Basta fare un giro veloce sui social per vedere quanto la questione palestinese è sentita tra i giovani: Ghali docet. Si vedono anche le bandiere di Sinistra italiana, Potere al popolo, Rifondazione comunista. Dei Fridays For Future, dei Sentinelli, della rete No Cpr, dell’Arci, di diverse sezioni Anpi milanesi. Nei pressi di piazza della Repubblica un gruppo di manifestanti prova a staccarsi dal corteo per dirigersi per pochi metri verso la strada che porta al Consolato degli Stati Uniti. La strada è bloccata dalle camionette della polizia e finisce tutto con un lancio di uova.

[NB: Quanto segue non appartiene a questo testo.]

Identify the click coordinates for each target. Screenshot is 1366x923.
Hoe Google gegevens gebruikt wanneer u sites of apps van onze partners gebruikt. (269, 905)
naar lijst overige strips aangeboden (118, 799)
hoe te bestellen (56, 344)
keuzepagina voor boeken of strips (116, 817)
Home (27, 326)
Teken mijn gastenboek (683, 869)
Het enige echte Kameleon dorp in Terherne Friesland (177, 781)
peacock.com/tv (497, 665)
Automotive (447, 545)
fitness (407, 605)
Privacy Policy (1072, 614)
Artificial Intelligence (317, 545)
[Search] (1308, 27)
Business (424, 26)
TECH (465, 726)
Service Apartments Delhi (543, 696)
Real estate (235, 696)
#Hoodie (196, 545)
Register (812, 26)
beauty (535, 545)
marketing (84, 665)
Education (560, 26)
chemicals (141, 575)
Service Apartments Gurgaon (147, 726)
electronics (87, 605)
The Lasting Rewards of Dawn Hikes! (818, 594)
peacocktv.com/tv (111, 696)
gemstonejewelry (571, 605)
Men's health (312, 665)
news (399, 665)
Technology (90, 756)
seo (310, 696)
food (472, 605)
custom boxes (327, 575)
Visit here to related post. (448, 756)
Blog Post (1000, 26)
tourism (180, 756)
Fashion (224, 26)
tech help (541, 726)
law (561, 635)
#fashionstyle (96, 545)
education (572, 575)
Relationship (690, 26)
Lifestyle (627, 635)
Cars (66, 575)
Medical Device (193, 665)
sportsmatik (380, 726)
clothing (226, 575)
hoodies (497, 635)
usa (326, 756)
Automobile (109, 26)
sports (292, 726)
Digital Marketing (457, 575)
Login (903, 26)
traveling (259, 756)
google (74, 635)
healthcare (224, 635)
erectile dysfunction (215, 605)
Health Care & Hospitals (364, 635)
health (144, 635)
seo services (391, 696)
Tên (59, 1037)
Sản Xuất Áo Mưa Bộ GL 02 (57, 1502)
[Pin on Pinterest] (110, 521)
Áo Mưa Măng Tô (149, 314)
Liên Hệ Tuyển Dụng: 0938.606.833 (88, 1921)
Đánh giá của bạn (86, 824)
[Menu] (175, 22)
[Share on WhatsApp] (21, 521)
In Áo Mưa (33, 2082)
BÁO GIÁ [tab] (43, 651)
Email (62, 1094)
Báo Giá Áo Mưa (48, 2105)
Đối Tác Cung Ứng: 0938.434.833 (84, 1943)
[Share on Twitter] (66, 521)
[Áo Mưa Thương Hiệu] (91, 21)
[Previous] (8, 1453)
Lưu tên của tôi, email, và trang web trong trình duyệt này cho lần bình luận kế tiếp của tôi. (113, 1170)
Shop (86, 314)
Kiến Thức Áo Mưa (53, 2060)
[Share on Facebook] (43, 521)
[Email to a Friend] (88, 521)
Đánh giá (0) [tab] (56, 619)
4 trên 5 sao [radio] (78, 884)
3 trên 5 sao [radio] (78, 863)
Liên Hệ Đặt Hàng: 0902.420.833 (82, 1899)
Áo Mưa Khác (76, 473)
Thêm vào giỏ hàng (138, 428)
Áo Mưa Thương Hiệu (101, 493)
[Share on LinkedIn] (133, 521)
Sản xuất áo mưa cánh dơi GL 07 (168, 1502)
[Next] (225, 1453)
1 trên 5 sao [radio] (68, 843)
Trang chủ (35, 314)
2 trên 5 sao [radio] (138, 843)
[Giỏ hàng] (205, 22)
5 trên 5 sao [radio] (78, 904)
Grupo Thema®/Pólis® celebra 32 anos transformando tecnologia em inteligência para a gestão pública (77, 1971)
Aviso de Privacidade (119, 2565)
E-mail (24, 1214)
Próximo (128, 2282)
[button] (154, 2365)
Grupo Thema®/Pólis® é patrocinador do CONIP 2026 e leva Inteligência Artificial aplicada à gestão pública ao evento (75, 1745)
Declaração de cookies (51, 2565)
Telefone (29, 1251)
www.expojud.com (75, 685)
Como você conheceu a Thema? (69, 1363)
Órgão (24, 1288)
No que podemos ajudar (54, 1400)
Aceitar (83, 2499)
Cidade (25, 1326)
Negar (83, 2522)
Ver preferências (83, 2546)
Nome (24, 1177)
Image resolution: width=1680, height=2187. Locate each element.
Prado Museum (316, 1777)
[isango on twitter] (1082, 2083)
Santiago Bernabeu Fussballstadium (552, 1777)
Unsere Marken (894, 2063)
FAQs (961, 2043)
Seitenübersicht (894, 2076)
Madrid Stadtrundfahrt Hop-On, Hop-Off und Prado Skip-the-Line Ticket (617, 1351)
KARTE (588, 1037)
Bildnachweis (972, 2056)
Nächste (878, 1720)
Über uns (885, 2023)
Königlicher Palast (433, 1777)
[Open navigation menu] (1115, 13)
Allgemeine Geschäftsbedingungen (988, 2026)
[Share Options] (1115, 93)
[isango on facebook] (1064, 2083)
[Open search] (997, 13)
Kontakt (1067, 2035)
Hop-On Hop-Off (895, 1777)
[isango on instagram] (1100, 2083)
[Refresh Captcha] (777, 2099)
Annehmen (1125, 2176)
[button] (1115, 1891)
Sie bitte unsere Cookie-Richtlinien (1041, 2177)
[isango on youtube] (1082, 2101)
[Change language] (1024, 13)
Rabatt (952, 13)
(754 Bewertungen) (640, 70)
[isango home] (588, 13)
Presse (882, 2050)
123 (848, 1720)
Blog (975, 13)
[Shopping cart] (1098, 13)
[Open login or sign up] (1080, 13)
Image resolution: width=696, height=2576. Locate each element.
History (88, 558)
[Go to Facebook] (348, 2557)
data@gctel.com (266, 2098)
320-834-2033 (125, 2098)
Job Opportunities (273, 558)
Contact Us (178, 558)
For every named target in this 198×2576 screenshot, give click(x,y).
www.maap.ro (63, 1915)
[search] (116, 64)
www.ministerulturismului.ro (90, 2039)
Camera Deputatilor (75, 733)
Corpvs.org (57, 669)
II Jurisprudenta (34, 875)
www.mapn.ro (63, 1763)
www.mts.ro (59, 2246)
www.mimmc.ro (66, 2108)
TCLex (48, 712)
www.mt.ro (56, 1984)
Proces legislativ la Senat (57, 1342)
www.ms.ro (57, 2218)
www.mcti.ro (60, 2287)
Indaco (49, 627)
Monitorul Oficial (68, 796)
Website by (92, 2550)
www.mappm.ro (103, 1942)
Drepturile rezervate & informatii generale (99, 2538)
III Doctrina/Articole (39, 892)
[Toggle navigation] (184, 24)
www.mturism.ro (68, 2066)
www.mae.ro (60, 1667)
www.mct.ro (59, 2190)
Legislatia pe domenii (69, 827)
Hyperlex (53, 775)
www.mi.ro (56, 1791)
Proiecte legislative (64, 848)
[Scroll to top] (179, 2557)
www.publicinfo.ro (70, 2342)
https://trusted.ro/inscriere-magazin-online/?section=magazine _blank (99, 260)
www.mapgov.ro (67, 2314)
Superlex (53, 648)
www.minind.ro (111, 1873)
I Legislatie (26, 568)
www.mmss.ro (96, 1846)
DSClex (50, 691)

Poco più avanti qualcuno danneggia le vetrine di un supermercato Carrefour, accusato di legami con Israele. In largo Cairoli il corteo ci arriva lentamente perché, come per la piazza di partenza, anche quella d’arrivo è troppo piccola per accogliere tutti. Gli ultimi interventi parlano della «censura dei media», del governo «sdraiato sulle posizioni israeliane», della necessità di «sostenere la resistenza palestinese contro il genocidio». Vengono ricordati gli studenti manganellati a Pisa, Firenze e Catania, il governo è accusato di «voler creare tensione attorno alle mobilitazioni in solidarietà alla Palestina». Se l’obbiettivo delle manganellate del giorno prima era anche di spaventare i giovani, questa piazza ha detto che di paura non ne ha. Un messaggio che probabilmente varrà anche per altre mobilitazioni e che non si esaurisce con la solidarietà a Gaza.